Si nuestra realidad se construye a partir del simulacro impuesto por una iconicidad desbocada y exhausta, la recuperación paralizada de una imagen que se halla descontextualizada de su movimiento, nos empuja a cuestionar los límites de un mundo que ha sido sepultado por un aluvión de imágenes devaluadas. Revelarnos contra esos límites, es decir, contra aquello que nos está obligando a asumir que la realidad es lo único real, constituye, por tanto, una de las escasas posibilidades de las que todavía disponemos para impedir que la mirada reste definitivamente colonizada.
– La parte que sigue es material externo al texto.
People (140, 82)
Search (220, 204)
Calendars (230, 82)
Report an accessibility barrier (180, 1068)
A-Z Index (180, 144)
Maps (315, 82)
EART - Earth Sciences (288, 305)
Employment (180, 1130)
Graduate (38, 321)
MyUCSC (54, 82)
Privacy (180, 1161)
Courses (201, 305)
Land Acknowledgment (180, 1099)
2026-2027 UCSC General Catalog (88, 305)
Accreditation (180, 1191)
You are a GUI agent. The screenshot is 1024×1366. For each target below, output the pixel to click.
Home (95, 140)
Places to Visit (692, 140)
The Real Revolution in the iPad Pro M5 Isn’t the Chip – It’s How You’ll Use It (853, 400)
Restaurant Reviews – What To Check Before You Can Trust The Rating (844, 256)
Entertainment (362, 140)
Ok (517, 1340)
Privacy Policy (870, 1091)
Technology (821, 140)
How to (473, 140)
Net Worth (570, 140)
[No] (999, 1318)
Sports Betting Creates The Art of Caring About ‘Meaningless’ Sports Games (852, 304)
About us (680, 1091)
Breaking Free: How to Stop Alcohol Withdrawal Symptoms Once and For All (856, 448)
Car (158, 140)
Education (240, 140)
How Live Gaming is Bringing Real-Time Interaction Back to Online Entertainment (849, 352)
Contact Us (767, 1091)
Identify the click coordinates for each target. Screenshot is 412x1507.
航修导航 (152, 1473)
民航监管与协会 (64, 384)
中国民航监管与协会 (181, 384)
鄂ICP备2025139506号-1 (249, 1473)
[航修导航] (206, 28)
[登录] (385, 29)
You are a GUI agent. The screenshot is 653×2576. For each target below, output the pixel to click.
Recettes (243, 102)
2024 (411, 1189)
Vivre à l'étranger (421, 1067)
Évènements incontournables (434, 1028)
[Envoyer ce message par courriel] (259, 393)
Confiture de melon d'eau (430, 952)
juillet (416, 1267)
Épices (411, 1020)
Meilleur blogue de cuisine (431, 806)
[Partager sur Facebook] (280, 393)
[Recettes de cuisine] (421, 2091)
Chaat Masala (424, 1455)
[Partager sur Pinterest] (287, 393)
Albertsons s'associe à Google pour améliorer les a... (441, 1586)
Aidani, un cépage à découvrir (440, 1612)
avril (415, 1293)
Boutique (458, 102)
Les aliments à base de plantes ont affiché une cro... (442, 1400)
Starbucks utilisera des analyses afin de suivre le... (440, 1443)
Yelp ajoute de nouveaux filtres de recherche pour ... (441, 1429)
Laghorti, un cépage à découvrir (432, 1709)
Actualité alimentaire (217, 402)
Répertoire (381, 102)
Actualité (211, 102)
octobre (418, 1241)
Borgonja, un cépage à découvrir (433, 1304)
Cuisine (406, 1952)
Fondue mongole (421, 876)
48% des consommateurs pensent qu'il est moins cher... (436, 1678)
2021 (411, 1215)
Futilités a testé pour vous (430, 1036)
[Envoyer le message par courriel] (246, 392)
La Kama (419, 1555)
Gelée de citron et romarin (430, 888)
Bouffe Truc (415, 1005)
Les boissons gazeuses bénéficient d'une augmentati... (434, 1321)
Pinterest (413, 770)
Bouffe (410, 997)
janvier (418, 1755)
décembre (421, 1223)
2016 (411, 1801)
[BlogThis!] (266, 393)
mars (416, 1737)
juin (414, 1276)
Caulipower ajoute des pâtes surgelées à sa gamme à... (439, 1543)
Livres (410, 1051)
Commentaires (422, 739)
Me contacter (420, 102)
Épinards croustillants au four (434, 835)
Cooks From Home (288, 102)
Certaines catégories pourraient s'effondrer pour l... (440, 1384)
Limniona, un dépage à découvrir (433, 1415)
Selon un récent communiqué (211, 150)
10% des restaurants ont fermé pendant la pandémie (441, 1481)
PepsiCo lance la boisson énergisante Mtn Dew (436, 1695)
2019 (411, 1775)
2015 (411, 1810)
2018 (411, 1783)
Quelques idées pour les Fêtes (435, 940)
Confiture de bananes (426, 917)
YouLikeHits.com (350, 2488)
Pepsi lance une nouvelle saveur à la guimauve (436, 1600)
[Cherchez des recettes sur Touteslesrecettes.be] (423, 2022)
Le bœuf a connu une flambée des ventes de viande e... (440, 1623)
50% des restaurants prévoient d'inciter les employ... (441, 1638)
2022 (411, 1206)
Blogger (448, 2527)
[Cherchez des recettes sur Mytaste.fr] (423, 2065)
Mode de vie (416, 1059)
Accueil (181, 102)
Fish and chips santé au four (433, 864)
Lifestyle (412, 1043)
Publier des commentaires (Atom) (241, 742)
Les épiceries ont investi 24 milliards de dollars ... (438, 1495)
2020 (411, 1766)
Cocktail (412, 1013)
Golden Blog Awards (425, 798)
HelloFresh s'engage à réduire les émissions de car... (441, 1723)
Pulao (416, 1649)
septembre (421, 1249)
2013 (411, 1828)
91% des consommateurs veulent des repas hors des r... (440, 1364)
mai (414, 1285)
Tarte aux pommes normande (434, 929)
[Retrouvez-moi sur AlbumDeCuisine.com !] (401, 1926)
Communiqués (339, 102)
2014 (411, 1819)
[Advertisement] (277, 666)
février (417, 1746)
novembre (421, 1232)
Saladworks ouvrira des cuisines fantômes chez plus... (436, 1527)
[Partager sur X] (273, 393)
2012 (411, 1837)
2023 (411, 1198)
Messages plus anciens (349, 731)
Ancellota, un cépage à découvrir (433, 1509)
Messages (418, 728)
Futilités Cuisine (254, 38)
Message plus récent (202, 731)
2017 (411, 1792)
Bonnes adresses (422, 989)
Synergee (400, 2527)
Es por ello por lo que esta pintura, al igual que sucede con ciertos films, aún puede hacernos descubrir que las cosas jamás están acabadas, ya que tan sólo es la muerte lo que las acaba. y es que, tal y como claramente es puesto de relieve por los sueños, al igual que en estos ni un ramo de flores secas es un ramo de flores secas, ni las polveras representan polveras; en la pintura de Aurelia Villalba aquello que vemos tampoco puede ser la copia de lo que vemos, puesto que lo visto es tan sólo la máscara misteriosa de algo que, en verdad, jamás podremos ver.

 

1Revista de Occidente, nº 175, Madrid, Diciembre 1995.

2 Todas las referencias aparecidas con letra cursiva pertenecen a: Platón, La República, Libro X, 596 b - 603 b y Libro V, 472 d. Por otro lado, en Sofista, 234 b - 235 e, Platón volverá a manifestar su profundo desprecio por los productores de imágenes debido a que los mismos se dedican a la copia y al simulacro .

3 Señala el pensador de Éfeso: “Por lo cual hay que seguir a lo público: pues común es el que es público. Pero, siendo la razón común, viven los más corno teniendo un pensamiento privado suyo”. GARCÍA CALVO, Agustín, Razón común. Edición crítica, ordenación, traducción y comentario de los restos del libro de Heraclito, Madrid, Lucina, 1985, p. 41.

4 GONZÁLEZ REQUENA, Jesús, El discurso televisivo: espectáculo de la posmodernidad, Madrid, Cátedra, Colección Signo e Imagen, 1988, pp. 159-160.

5 Al respecto, Virilio escribía: “Con la aparición del motor nace un nuevo sol, que modifica la raíz de la visión. Su iluminación no tardará en cambiar la vida gracias al doble proyector, que es tanto productor de velocidad como propagador de imágenes (cinemáticas o cinematográficas)”. VIRILO, Paul, Estética de la desaparición, Barcelona, Anagrama, 1988, pp. 54-55.

6 LACAN, Jacques, El Seminario III: Las Psicosis, Barcelona, Paidós, 1984, p. 182. Sobre el sentido psicótico que caracteriza a los media puede consultarse el excelente capítulo “El discurso psicótico de la posmodernidad”, incluido en GONZALEZ REQUENA, J., op. cit., pp. 146-158.